- _WRITTEN TASKS_:
(a) From the mailing-list post about faster libvirtd restarts, echo the passage between "On 24.09.2018 10:41, Nikolay" and "configure kernel tables).", inclusive.
(b) Answer these questions using the mailing-list post about faster libvirtd restarts:
(i) How many VMs were used in the tests?
(ii) Approximately how long does executing virsh list take right after the daemon restart?
(iii) On what is the reloading of network tables serialized?
(c) Pick up the mailing-list post about faster libvirtd restarts right after its last sentence and continue writing it.

Re: [libvirt] [RFC] Faster libvirtd restart with nwfilter rules

Monday, 1 October 2018

ping

On 24.09.2018 10:41, Nikolay Shirokovskiy wrote:
...
 Hi, all.                                                             

   On fat hosts which are capable to run hundreds of VMs restarting libvirtd 
 makes it's services unavailable for a long time if VMs use network filters. In       

 my tests each of 100 VMs has no-promisc [1] and no-mac-spoofing filters and
 executing virsh list right after daemon restart takes appoximately 140s if no
 firewalld is running (that is ebtables/iptables/ip6tables commands are used to           

 configure kernel tables).                                                                

   The problem is daemon does not even start to read from client connections
 because state drivers are not initialized. Initialization is blocked in state            

 drivers autostart which grabs VMs locks. And VMs locks are hold by VMs
 reconnection code. Each VM reloads network tables on reconnection and this               

 reloading is serialized on updateMutex in gentech nwfilter driver.
 Workarounding autostart won't help much because even if state drivers will
 initialize listing VM won't be possible because listing VMs takes each VM lock       

 one by one too. However managing VM that passed reconnection phase will be               

 possible which takes same 140s in worst case.

Collected data:
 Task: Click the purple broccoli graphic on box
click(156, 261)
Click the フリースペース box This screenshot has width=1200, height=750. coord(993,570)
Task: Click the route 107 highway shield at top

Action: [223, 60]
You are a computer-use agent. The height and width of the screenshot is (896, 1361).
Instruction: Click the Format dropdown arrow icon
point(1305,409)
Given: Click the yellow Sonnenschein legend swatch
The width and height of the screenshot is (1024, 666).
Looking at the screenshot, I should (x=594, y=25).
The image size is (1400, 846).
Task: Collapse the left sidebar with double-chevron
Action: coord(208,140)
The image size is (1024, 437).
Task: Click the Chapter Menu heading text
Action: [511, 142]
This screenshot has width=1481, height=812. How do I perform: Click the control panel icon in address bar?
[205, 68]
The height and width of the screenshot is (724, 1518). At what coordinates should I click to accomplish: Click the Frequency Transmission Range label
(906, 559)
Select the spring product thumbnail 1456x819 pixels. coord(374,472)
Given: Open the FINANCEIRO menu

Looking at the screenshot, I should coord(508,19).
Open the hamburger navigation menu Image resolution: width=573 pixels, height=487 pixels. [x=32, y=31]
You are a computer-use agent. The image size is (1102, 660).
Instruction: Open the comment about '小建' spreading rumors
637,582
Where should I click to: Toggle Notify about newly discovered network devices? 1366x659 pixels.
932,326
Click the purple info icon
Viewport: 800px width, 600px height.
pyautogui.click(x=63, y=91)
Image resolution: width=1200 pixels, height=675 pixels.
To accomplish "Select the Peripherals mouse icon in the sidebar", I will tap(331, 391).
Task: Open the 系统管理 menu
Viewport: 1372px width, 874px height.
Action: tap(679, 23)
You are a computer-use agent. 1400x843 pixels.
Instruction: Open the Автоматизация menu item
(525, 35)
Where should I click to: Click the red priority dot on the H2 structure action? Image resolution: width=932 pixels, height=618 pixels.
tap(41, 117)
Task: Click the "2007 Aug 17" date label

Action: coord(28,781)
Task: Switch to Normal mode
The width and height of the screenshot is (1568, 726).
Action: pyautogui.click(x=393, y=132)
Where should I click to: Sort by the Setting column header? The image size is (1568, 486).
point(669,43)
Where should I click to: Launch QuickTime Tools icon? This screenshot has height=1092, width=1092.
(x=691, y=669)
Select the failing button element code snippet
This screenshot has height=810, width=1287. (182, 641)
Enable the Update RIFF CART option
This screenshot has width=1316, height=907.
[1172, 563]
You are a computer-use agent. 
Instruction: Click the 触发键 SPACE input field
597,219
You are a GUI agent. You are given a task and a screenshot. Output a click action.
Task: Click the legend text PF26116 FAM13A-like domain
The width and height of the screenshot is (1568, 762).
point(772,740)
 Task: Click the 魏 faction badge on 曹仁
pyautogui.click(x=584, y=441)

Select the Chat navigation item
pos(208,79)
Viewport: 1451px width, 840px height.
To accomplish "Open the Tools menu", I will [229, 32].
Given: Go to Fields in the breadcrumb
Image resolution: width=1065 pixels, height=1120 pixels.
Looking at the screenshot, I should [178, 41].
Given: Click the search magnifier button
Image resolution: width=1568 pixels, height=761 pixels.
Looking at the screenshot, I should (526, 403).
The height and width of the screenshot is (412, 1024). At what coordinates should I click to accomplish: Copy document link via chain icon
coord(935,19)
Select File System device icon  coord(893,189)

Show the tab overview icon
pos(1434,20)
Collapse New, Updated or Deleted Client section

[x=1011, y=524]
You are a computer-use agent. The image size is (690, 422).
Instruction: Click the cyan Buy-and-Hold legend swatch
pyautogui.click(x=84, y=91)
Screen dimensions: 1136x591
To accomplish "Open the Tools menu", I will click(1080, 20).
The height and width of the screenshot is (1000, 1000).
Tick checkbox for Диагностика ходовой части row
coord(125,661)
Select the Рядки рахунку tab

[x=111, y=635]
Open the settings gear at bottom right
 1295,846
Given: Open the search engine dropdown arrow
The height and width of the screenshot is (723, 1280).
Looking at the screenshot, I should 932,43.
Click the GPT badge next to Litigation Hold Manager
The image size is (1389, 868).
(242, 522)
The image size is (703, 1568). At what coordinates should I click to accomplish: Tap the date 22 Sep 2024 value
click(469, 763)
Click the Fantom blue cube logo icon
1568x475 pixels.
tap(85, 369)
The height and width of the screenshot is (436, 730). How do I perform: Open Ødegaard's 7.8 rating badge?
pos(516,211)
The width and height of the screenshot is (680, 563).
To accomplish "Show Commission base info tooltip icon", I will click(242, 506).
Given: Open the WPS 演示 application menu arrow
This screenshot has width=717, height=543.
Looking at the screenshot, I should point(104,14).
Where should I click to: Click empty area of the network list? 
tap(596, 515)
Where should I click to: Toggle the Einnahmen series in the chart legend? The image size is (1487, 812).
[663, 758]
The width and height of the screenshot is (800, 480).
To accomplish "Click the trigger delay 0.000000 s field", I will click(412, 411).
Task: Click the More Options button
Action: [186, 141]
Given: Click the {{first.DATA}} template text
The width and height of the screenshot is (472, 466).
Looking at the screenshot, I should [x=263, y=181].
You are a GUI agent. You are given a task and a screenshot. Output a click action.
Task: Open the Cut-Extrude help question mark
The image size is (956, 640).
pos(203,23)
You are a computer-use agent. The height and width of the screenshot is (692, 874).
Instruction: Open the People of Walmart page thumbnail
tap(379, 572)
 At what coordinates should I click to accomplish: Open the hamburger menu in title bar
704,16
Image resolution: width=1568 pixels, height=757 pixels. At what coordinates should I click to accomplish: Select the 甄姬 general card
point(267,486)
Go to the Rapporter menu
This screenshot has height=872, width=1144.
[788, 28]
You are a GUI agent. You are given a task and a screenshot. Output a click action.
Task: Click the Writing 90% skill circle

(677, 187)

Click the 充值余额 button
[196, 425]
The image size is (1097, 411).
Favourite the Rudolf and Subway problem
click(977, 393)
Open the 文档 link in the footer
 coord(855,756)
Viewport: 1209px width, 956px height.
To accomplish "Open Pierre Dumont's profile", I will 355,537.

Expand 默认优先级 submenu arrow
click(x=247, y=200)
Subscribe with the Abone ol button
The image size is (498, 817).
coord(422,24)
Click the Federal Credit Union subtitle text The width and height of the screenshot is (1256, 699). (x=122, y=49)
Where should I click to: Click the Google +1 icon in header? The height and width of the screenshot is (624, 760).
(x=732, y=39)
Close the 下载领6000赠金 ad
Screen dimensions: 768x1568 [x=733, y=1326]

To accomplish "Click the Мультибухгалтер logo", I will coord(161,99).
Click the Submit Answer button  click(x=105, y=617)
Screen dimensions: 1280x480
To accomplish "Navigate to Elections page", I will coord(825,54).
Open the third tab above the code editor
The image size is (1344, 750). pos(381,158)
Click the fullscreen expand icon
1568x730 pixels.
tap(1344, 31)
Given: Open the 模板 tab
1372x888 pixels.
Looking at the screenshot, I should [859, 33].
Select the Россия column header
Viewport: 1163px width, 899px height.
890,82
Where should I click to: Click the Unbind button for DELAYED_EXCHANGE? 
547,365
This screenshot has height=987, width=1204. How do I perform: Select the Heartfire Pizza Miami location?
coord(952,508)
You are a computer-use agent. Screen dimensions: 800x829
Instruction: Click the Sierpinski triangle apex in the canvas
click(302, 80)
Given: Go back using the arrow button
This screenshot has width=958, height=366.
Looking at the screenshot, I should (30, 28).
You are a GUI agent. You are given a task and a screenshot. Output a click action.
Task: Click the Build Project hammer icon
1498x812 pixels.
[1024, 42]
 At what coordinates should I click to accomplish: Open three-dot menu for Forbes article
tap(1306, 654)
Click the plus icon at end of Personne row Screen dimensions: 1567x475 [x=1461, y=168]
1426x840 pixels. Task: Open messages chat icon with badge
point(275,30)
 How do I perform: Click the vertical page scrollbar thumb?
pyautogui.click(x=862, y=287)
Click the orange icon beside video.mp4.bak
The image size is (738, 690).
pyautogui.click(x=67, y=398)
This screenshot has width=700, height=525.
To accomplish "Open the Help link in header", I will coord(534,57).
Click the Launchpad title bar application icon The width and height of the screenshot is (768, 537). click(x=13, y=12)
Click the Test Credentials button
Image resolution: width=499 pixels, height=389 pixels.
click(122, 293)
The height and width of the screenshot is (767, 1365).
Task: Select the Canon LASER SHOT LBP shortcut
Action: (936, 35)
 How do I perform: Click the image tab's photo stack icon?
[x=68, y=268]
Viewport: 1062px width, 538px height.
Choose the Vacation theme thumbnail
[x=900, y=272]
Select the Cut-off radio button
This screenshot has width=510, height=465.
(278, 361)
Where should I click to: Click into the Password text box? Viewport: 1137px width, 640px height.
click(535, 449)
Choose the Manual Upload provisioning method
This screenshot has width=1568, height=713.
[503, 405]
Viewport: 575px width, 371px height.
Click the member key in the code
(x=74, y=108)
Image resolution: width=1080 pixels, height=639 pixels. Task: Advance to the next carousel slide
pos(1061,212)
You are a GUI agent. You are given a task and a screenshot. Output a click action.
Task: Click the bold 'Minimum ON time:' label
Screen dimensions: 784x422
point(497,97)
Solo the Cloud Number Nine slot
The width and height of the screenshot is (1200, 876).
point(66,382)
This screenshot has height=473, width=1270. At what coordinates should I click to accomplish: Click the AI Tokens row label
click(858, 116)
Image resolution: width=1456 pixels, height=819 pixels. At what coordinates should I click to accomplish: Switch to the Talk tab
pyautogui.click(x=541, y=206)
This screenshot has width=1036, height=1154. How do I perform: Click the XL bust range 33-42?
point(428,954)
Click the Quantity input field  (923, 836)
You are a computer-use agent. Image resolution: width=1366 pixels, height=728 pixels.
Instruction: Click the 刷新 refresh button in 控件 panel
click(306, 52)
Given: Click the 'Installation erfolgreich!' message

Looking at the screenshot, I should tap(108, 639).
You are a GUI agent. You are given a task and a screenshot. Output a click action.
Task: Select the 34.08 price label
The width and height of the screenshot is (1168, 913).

- _RESPONSES TO THE TASKS_:
(a)
On 24.09.2018 10:41, Nikolay Shirokovskiy wrote:
...
 Hi, all.                                                             

   On fat hosts which are capable to run hundreds of VMs restarting libvirtd 
 makes it's services unavailable for a long time if VMs use network filters. In       

 my tests each of 100 VMs has no-promisc [1] and no-mac-spoofing filters and
 executing virsh list right after daemon restart takes appoximately 140s if no
 firewalld is running (that is ebtables/iptables/ip6tables commands are used to           

 configure kernel tables).

(b)
(i) 100 VMs
(ii) Approximately 140s
(iii) On updateMutex in the gentech nwfilter driver

(c)
   Note that this issue is only applicable if we use filters configuration that           

 don't need ip learning. In the latter case situation is different because
 reconnection code spawns new thread that apply network rules only after ip is            

 learned from traffic and this thread does not grab VM lock. As result VMs are            

 managable but reloading filters in background takes appoximately those same
 140s. I guess managing network filters during this period can have issues too.           

 Anyway this situation does not look good so fixing the described issue by                

 spawning threads even without ip learning does not look nice to me.                      

   What speed up is possible on conservative approach? First we can remove for            

 test purpuses firewall ruleLock, gentech dirver updateMutex and filter object            

 mutex which do not serve function in restart scenario. This gives 36s restart            

 time. The speed up is archived because heavy fork/preexec steps are now run              

 concurrently.

 Next we can try to reduce fork/preexec time. To estimate its contibution alone
 let's bring back the above locks. It turns out the most time takes fork itself
 and closing 8k (on my system) file descriptors in preexec. Using vfork gives
 2x boost and so does dropping mass close. (I check this mass close contribution
 because I not quite understand the purpose of this step - libvirt typically set
 close-on-exec flag on it's descriptors). So this two optimizations alone can
 result in restart time of 30s.

 Unfortunately combining the above two approaches does not give boost multiple
 of them along. The reason is due to concurrency and high number of VMs (100)
 preexec boost does not have significant role and using vfork dininishes
 concurrency as it freezes all parent threads before execve. So dropping locks
 and closes gives 33s restart time and adding vfork to this gives 25s restart
 time.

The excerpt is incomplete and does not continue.